State ex rel. Griffith v. Rural High School Joint District No. 8

117 Kan. 332 | Kan. | 1924

The opinion of the court was delivered by

Mason, J.:

An effort was made to enlarge the boundaries of rural high-school joint district No. 8 of Shawnee and Wabaunsee counties. An appeal from the failure of the superintendents of public instruction of the two counties to make the change was taken to the state superintendent, who ordered it. An action was brought by the attorney-general in the name of the state to enjoin the execution of the order for an enlargement. An injunction was granted but was set aside by this court, the point determined being that the statute gives an appeal to the state superintendent in such a situation. (The State, ex rel., v. Rural High School Joint District, 115 Kan. 526, 222 Pac. 1106.) Upon a new trial judgment was rendered for the defendants, from which this appeal is taken.

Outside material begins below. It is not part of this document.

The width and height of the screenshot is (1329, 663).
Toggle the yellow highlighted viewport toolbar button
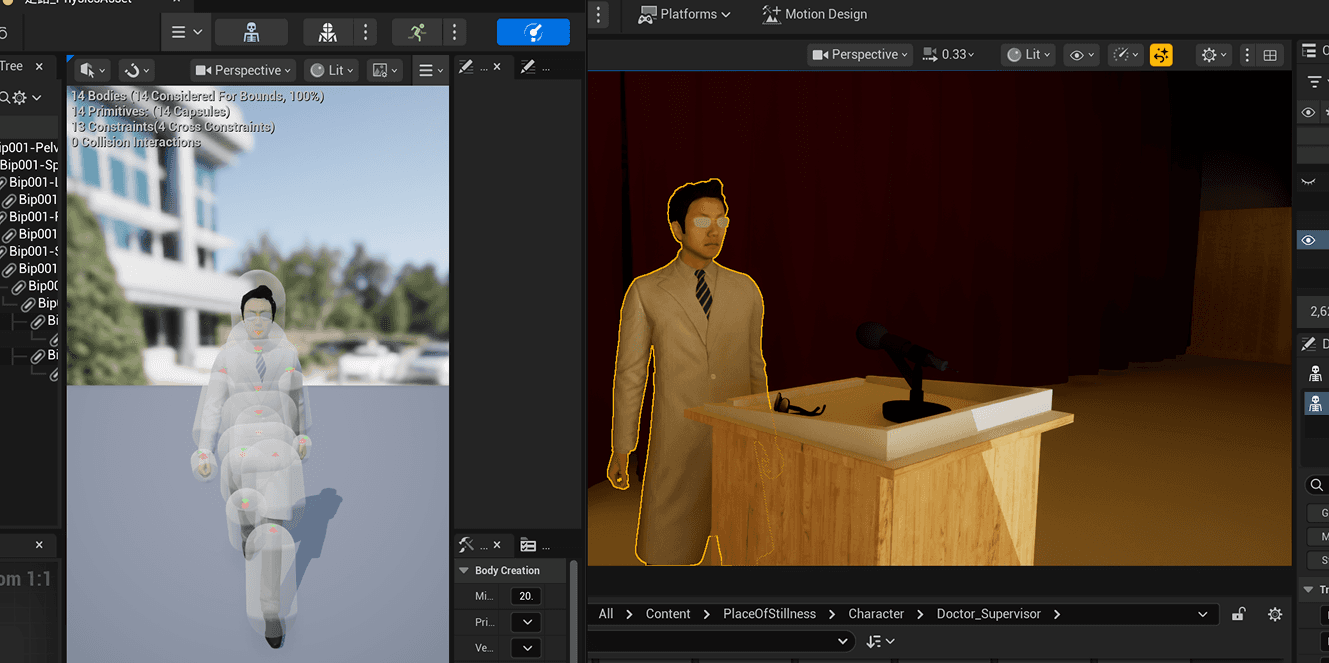tap(1161, 55)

Of the territory ordered to be added to rural high-school joint district No. 8, 11,440 acres were to be taken from rural high-school districts No. 4 and No. 5, of Wabaunsee county, and 960 acres had not previously been within any rural high-school district. The application for the change in boundaries asked that it be made under the authority of chapter 303 of the Session Laws of 1915, which consists of three sections, now known as R. S. 72-303, 72-304 and 72-305. These sections refer to ordinary school districts, but the statute concerning rural high-school districts provides that transfers of territory from one of such districts to another shall be made “as’provided by law for changes in school district boundaries” and that “rural high-school districts shall be governed as provided by law for school districts except as provided in this act.” (R. S. 72-3509.)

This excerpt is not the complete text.